Based on that success, I approached the chairman of the UMKC psychology department and told her I was interested in getting a sports psychology degree and provided her with a summary of the program I had conducted with the school team. She informed me in no uncertain terms that the field of psychology was very territorial and that if I became a sports psychologist I would not be able to delve into an athlete’s personal issues and problems since that was the domain of the clinical psychologist and that if I did, I could lose my license. Well, needless to say, I decided not to become a sports psychologist and instead became what I now refer to myself as: a Performance Enhancement Trainer/Consultant. This allows me to do whatever I feel is best for a team or athlete without having any limitations placed on me. And I’ve found that my approach to enhancement in sports deals directly with what is often referred to as “a lack of focusing.”
A lack of focusing is usually the result of unresolved issues and suppressed feelings a player may be keeping inside his or her “self”. Athletes who resolve their issues, and discuss their feelings openly, prior to game time, perform at a higher level than those who do not. And those who do not are more susceptible to error.
Bob Rotella, one of golf’s more successful sports psychologists, was quoted in an article that appeared in a November 1997 issues of the New York Times Magazine as saying: “I believe you have free will, that you control your thoughts.” In the same article, the writer reviewed the technique of another sports psychologist, Deborah Graham, who also counsels golfers on the pro tour: “Graham says that the chief difference between her approach and Rotella’s is that, as a practicing psychotherapist, she brings a clinical perspective to the problems at hand. In the name of golf, she delves into such things as players’ marital crises, their addiction to alcohol – subjects that may lie beyond Rotella’s focus.”

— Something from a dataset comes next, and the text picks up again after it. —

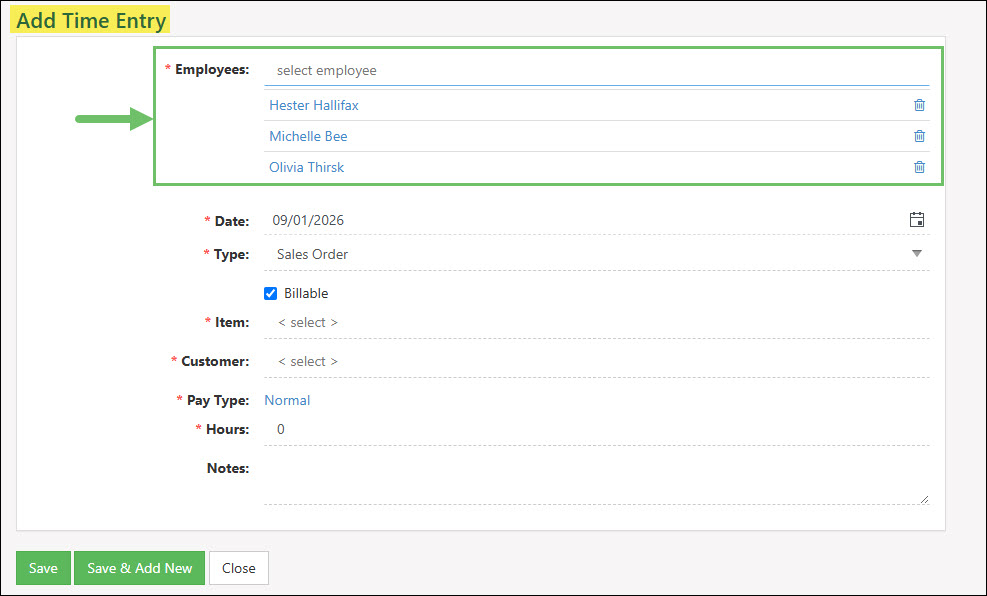Open Hester Hallifax employee link

314,105
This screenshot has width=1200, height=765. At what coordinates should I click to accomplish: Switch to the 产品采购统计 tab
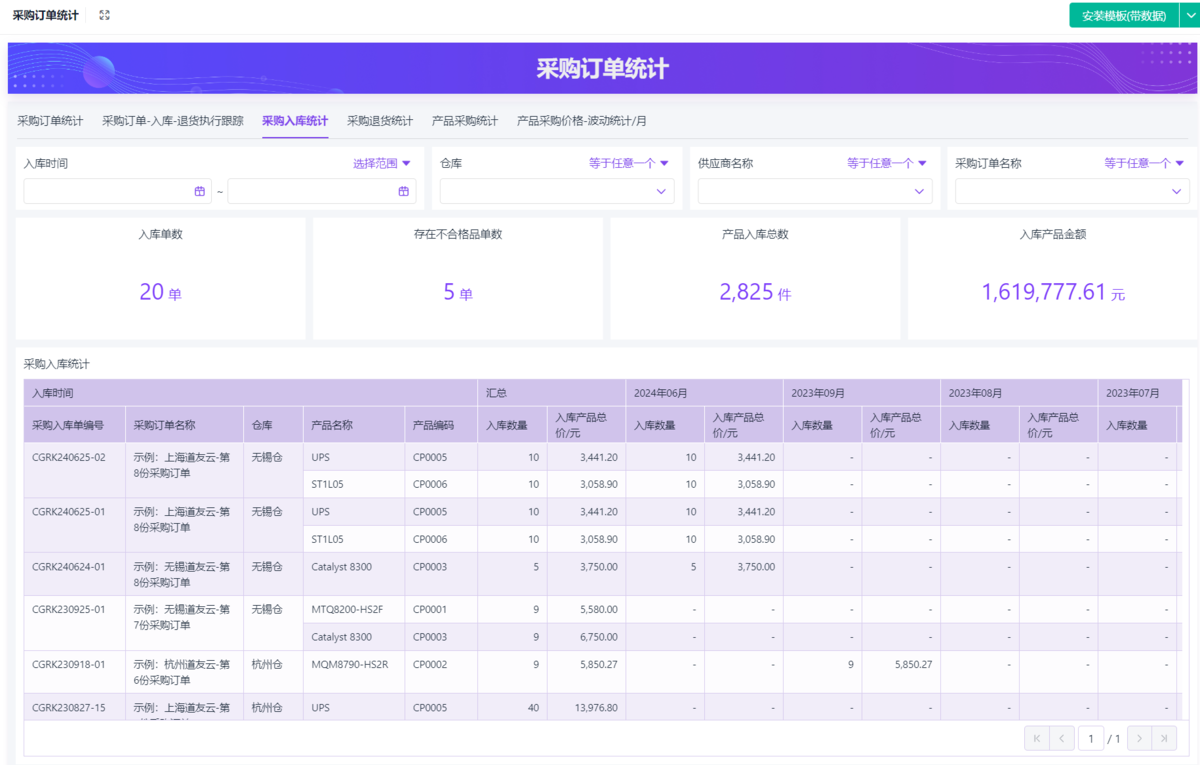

My approach is more in harmony with Graham’s than Rotella’s. I do not believe you have free will regarding your thoughts, but rather, they are products of your beliefs, which come from your feelings of self-worth. And I certainly agree with Graham’s clinical perspective.
Perhaps it’s time that our universities and colleges begin offering a Sports-Clinical Psychology degree, rather than just degrees in sports psychology and clinical psychology.